310 S.W.2d 793 (1958)

NATIONAL UNION INDEMNITY COMPANY, Appellant,
v.
Ernest MINIARD, Appellee.

Court of Appeals of Kentucky.

February 28, 1958.

Duff Arnett, Hazard, for appellant.

Elbert Strong, Hazard, for appellee.

CAMMACK, Judge.

This action was instituted by the appellee, Ernest Miniard, against the appellant, National Union Indemnity Company, to recover $1,000 in satisfaction of a judgment. That judgment was entered in favor of Miniard in an action he brought against Lee McCoy, a policy holder of the appellant. Miniard was a truck driver for McCoy. The case of Miniard v. McCoy has *794 not been before us on appeal, but the facts concerning the accident which gave rise to that action may be found in Campbell v. McCoy, Ky., 306 S.W.2d 843. This is a motion for an appeal from a judgment for Miniard on the pleadings, orders and exhibits.
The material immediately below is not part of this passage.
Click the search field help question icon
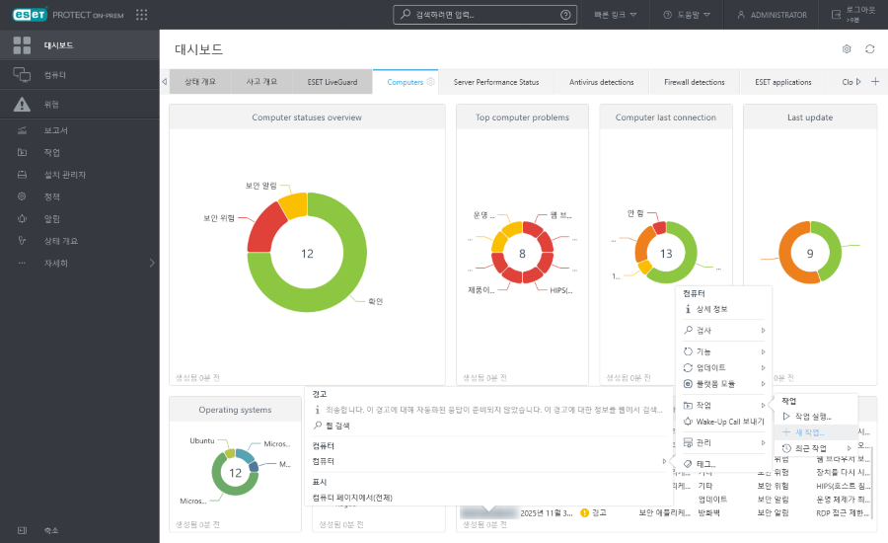The height and width of the screenshot is (543, 888). click(x=565, y=15)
The appellant contends that the trial court erred in finding for Miniard because its policy with McCoy contained an exclusion clause which, by its terms, excluded any employee of McCoy from recovering for personal injuries sustained while engaged in the employment (other than domestic) of the insured. We believe this contention is well grounded, and are sustaining the motion for an appeal.

The exclusion clause in the policy, which was filed as an exhibit, follows:

"This policy does not apply:
"(d) under coverages A and C, to bodily injury to or sickness, disease or death of any employee of the insured while engaged in the employment, other than domestic, of the insured or in domestic employment if benefits therefor are either payable or required to be provided under any workmen's compensation law."
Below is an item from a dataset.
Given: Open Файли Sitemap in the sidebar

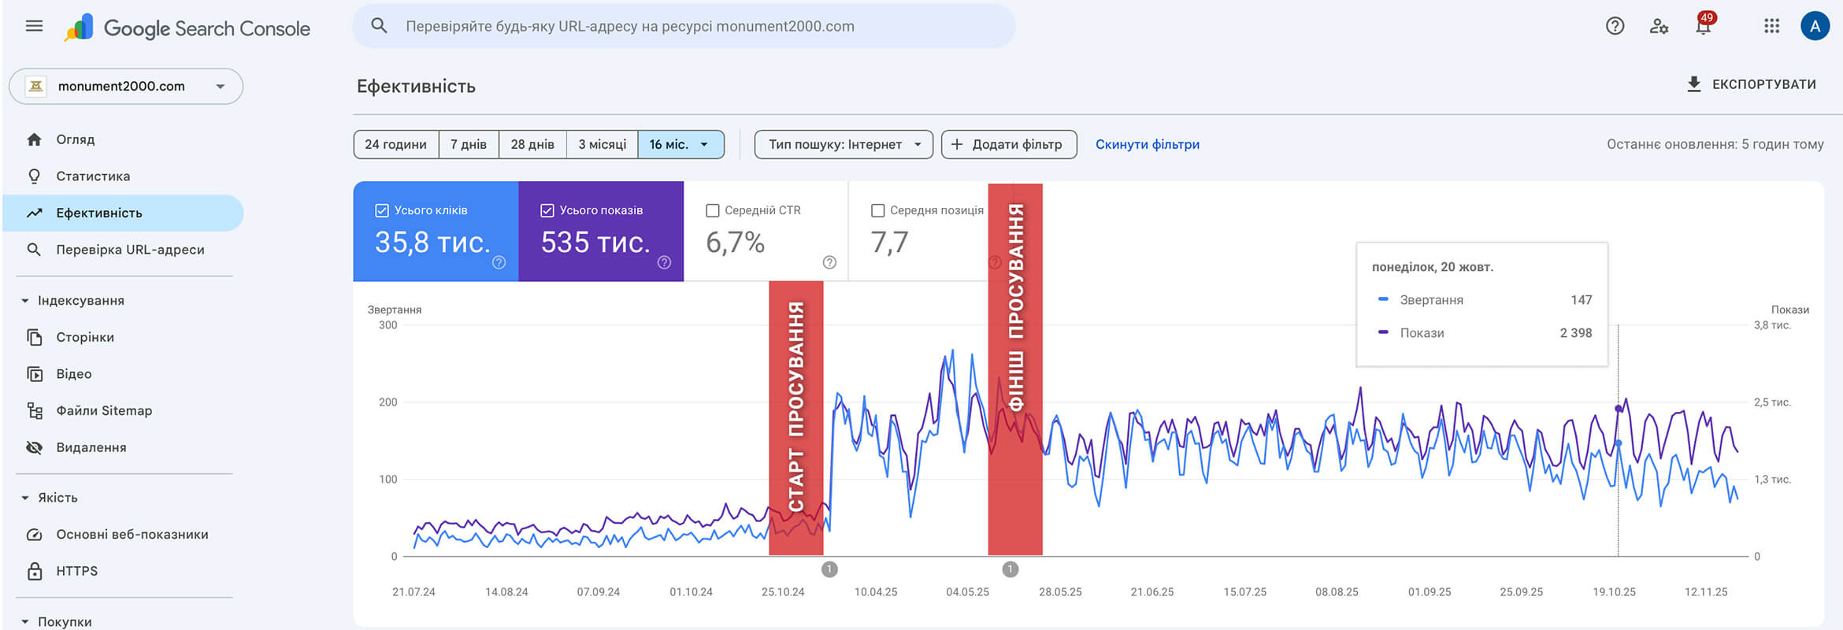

We have found no case wherein we have ruled on this exact point. However, there are federal cases in point. See Pennsylvania Casualty Co. v. Elkins, D.C.E.D.Ky., 70 F. Supp. 155, 159, and Hartford Accident & Indemnity Co. v. Hudson, D.C.E.D.Ky., 124 F. Supp. 666. The entire exclusion clause is not quoted in the Elkins case, but the language used in the opinion indicates that the clause was similar to the one now under consideration

In the Elkins case Judge Ford said:

"The exclusion clause in the policy in question is obviously designed to exclude from coverage every type of employer's liability, other than that arising from `domestic employment,' regardless of whether the employment be regular and continuous or incidental and temporary. The words used make the broad indiscriminate exclusion sufficiently clear. To hold otherwise would be to make a new contract for the parties entirely different from that which they made for themselves."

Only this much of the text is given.